I doubt this particular Tamdhu bottling will help me get at answers to this question of terroir. It may not even help me in the way of a proper introduction to Tamdhu! Given this cask was procured and bottled by that great secondary bottling operation, Hunter Laing & Co., and offered on its own, unblended with any other casks, at its natural cask strength and in its natural color, it does not represent what Tamdhu itself does. It represents what Hunter Laing & Co. does—namely, find rare and often very well-aged casks from a wide range of Scottish distilleries that for one reason or another were let go by their maker.
That a distillery would let a given cask go doesn’t mean the whiskey is bad. There could be any number of reasons. In any case, as a result of this phenomenon I’ve been able to afford access to rare or otherwise uncommon whiskeys from the likes of Caol Ila and Highland Park, a whole range of smaller distilleries nobody ever really hears about here in the US, and whiskies aged 31, 46, even 52 years!
So when K&L, my go-to source for these Hunter Laing & Co. bottlings, popped up with this 20-year Tamdhu at the kind of price I haven’t seen in a few years, I leapt.
This bottle has been open about six weeks and I’m a handful of pours into it. These notes were taken using a traditional Glencairn.
COLOR – pale straw, picking up colors around the glass and refracting them through yellows and soft apricot-oranges
NOSE – sweet dripping honey, sea salt, fresh mountain spring water, faint beach campfire smoke (not peat), light caramel custard
TASTE – that honey front to back, the caramel custard richer here, and still the salty smoky sea air
FINISH – the honey, salt and smoke lingering with a soft warmth like a nice wool blanket
OVERALL – Honey honey honey, and a cozy beach campfire on a gray day
This is fresh and salty honey front to back. I’m tasting it on a perfect day for it—crisply cold outside with soft grey clouds that are more content than they are brooding. I can also imagine on a sunny Spring afternoon this could be a delightful match. But on this cool grey day, it warms and brightens the mood, making what could be a dull atmosphere more cozy and fun.
The sugars from the honey notes do begin to go a touch sharp as the finish lingers on. Though I would prefer thicker, darker honey notes, this bright and drippy honey has its place as well. The sharpness has an impact that overly bitter tannins can sometimes have for me. Sharp or bitter notes can etch a nice edge around gooier, softer, syrupy notes. Or they can go a bit too far and start to feel… Not sure the word I’m searching for… Gritty or rough, distracting, like little wood slivers on a table’s surface.
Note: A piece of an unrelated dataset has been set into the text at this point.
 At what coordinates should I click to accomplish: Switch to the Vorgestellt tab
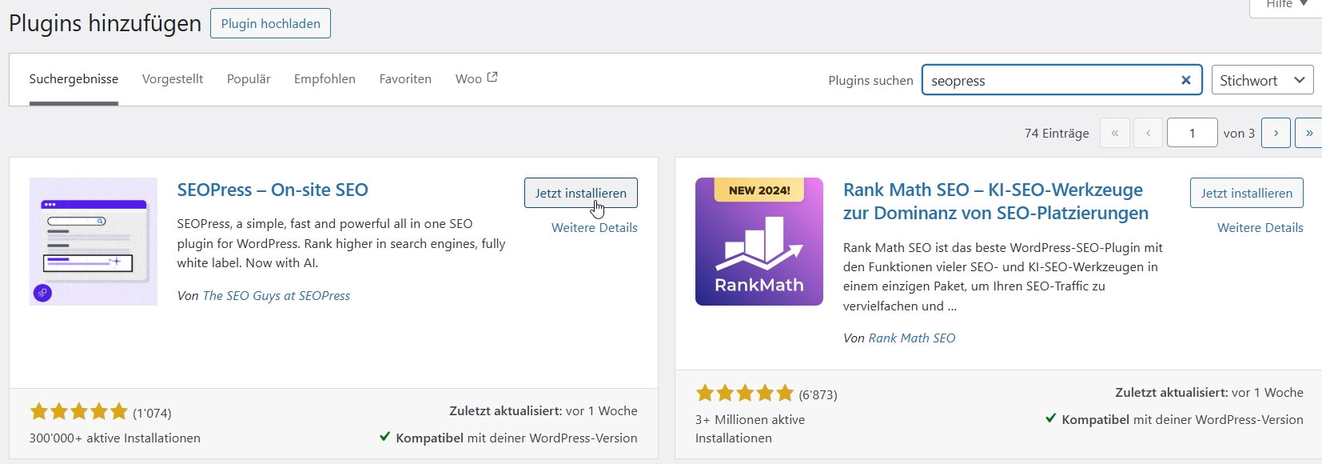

When I consider the combination of price, age, and taste, I nod my head a contented yes. When I only think about taste, it’s more of a contented sure. There’s nothing bad about this whisky. On some sips it’s fine, and on some it’s even really good. When I want something light and bright and not too taxing to warm up a chilly or dull mood, I’ll reach for this. I can also imagine it figuring in well to a sprightly highball cocktail.
And, this bottle compelled me to think about other things like dance and languages and regionality and understanding. Thanks Tamdhu! And thank you Hunter Laing & Co., for this and many other compelling introductions.